In a move generally ignored by most media outlets, the Biden administration this week made the shareholders of a small number of for-profit health insurers much richer.

As I’ve noted many times in recent years, insurers’ new cash cow is the federal government’s Medicare program, which has become increasingly privatized since former president George W. Bush signed the Medicare Modernization Act into law in 2003. That law is best known for establishing the Medicare Part D prescription drug benefit, which, as I wrote in Nation on the Take, was largely written by lobbyists for pharmaceutical and health insurance companies to ensure an ongoing stream of billions of dollars in profits.

Of even greater significance to the insurance industry, though, was a provision of that law that took a languishing private alternative to Medicare–known until 2003 as Medicare+Choice–and began throwing enormous sums of money at private insurers to entice them into participating in what became known as Medicare Advantage plans. 

In various ways, the federal government since 2003 has overpaid private insurers hundreds of billions of dollars as an incentive to continue offering those plans. And every year, the federal Center for Medicare and Medicaid Services (CMS) has given those insurers raises, to the point that Medicare Advantage plans–which were touted by many politicians as a way to save taxpayers money–actually cost the government considerably more per enrollee than Traditional Medicare.


This week, CMS announced that private insurers would get one of the biggest raises in the history of the Medicare Advantage program–8.5%. That was even more than the 7.9% increase CMS had previously signaled it would approve and that had triggered outrage among many health care reform advocates and some members of Congress. 

As I suspected, the news of that generous pay hike sent the stock price of the biggest Medicare Advantage players soaring yesterday. 

Investors were so pleased that yesterday morning they rushed to buy shares of Anthem, Centene, Cigna, Humana, and UnitedHealth Group, all of which are traded on the New York Stock Exchange and all of which are big players in the Medicare Advantage marketplace.  

The biggest winner was the biggest Medicare Advantage player of all – and the biggest for-profit insurer – UnitedHealth. United’s stock price hit an all time high of $526.97 yesterday before settling down to close at $517.76 a share. That’s around $500 a share more than what a share of the company’s stock was worth when Congress passed the Medicare Modernization Act in June 2003.

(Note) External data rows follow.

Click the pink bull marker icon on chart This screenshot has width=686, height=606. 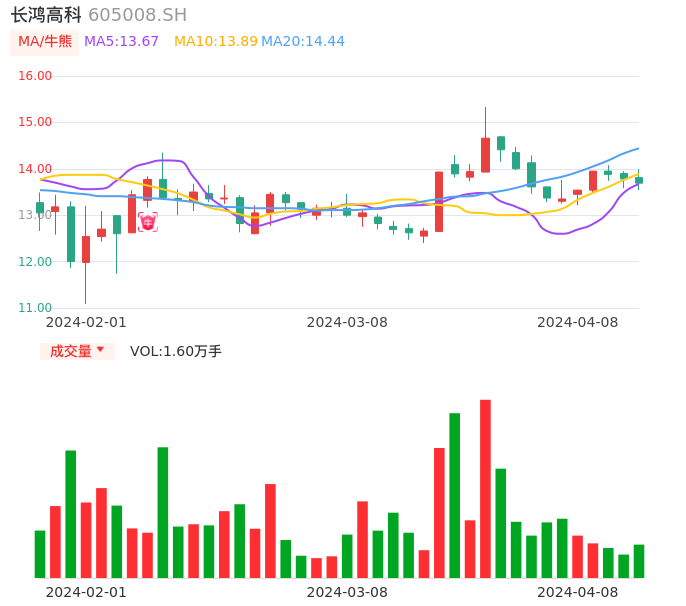(148, 222)

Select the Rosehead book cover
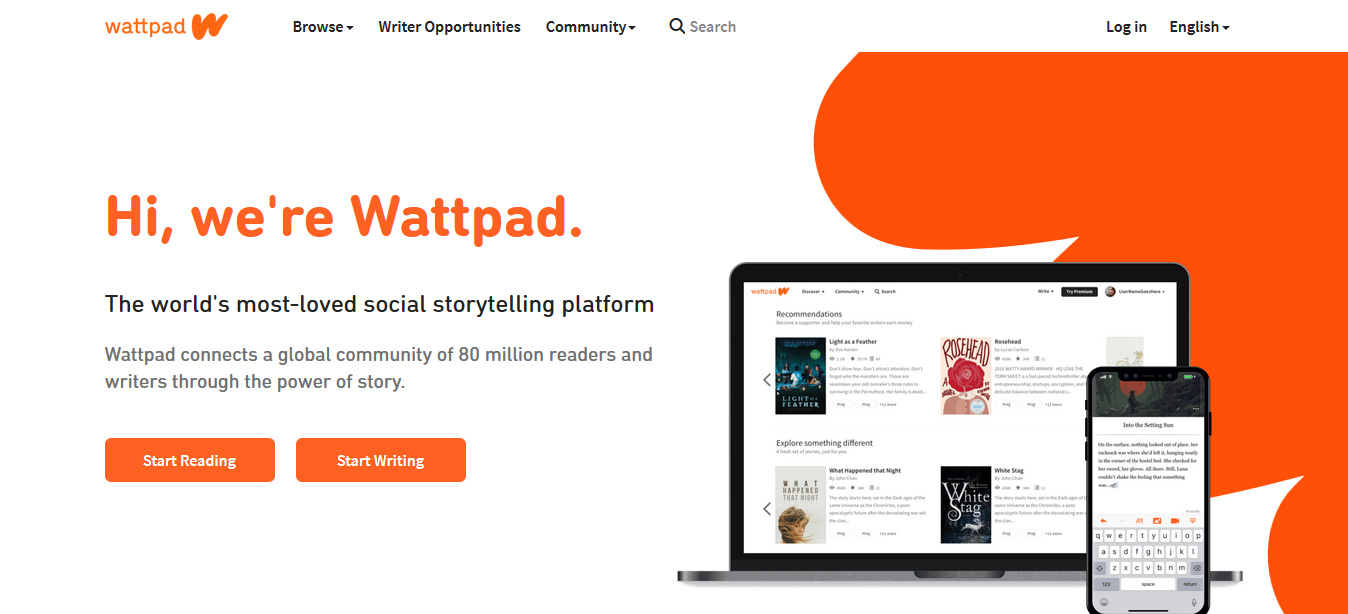point(966,376)
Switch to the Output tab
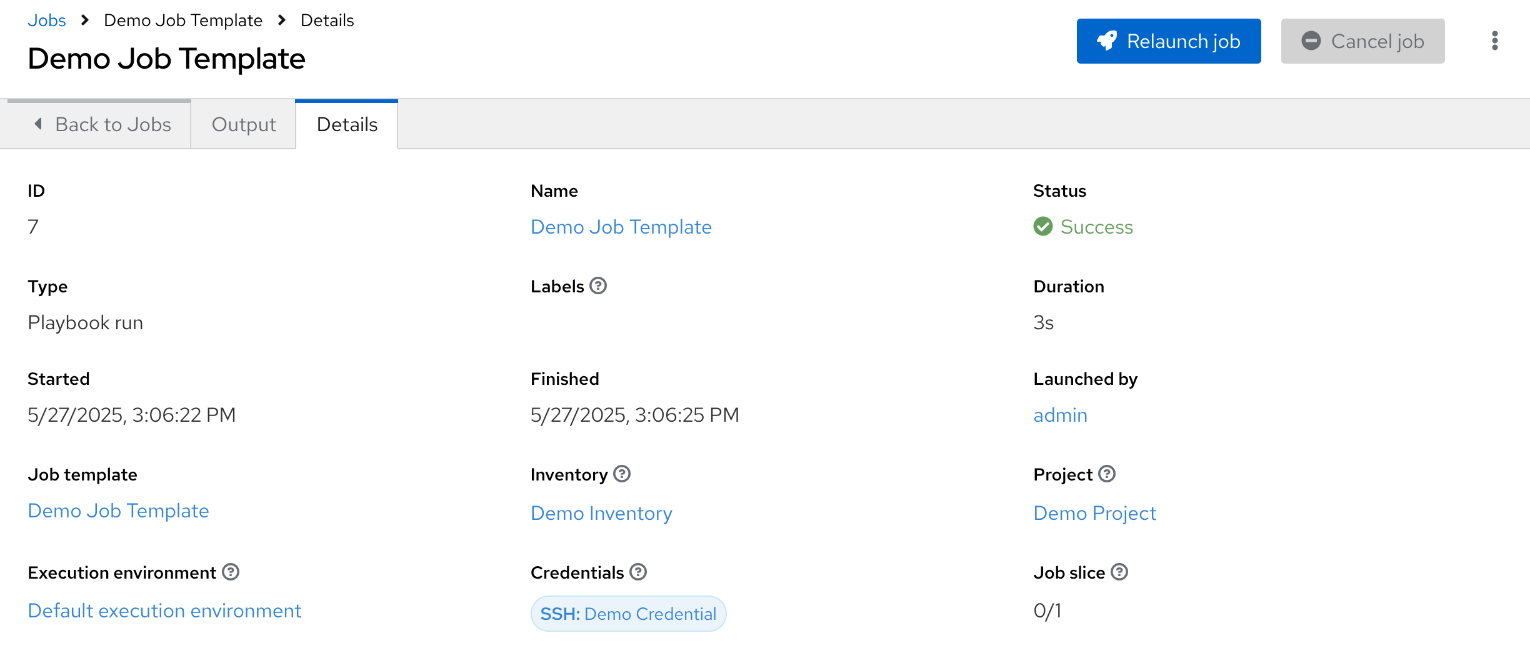 pos(243,124)
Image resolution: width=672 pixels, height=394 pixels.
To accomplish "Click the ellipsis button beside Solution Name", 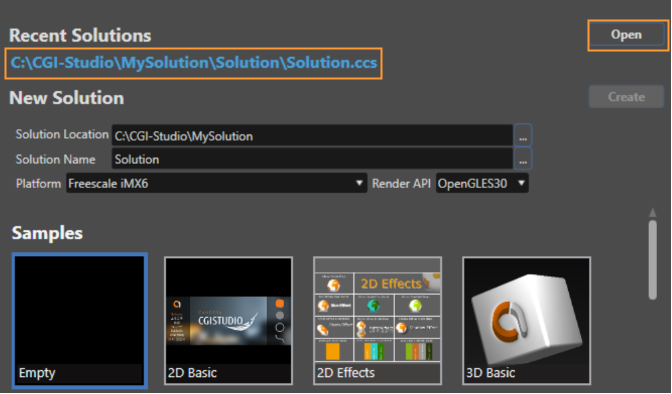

UnitedHealth’s stock has hit an all time high – a number around $500 a share more than what a share of the company’s stock was worth when Congress passed the Medicare Modernization Act in June 2003.

This helps explain why you see so many Joe Namath commercials on TV every fall during the Medicare Advantage open-enrollment period. Insurers spend billions of taxpayer dollars on misleading ads designed to lure as many seniors as possible into their plans. 

It also explains why, as I have written, the big health insurers are now getting far more of their revenues from government programs (which means from taxpayers) than from private paying customers

Last year, the six biggest health insurers made more than $60 billion in profits, fueled in large part by the money they now take in from Uncle Sam. When I reviewed 12 years of those companies’ financial disclosures–going back to 2010 when the Affordable Care Act was signed into law – I found that almost 90% of their collective gains in health plan enrollment came from government programs, primarily Medicare and Medicaid, but mostly Medicare. 

Keep in mind that most of the additional money CMS plans to give Medicare Advantage plans will go to just a few for-profit insurers, all of which have reported record profits over the past few years. And as Kaiser Family Foundation researchers have found, almost half of Americans enrolled in Medicare Advantage plans are in plans operated by United and Humana

Those researchers also have charted the rapid growth of Medicare Advantage plan enrollment since 2003. It has been nothing short of remarkable, doubling over the past decade. This year, more than 28 million people–45% of the total Medicare population–were enrolled in a Medicare Advantage plan. At that rate of growth, more than half of people eligible for Medicare will be enrolled in a Medicare Advantage by 2025, if not sooner.

It is long past time for members of Congress to start paying attention to how a handful of health insurers are depleting the Medicare Trust Fund in their ongoing quest to make their shareholders happier by making them richer.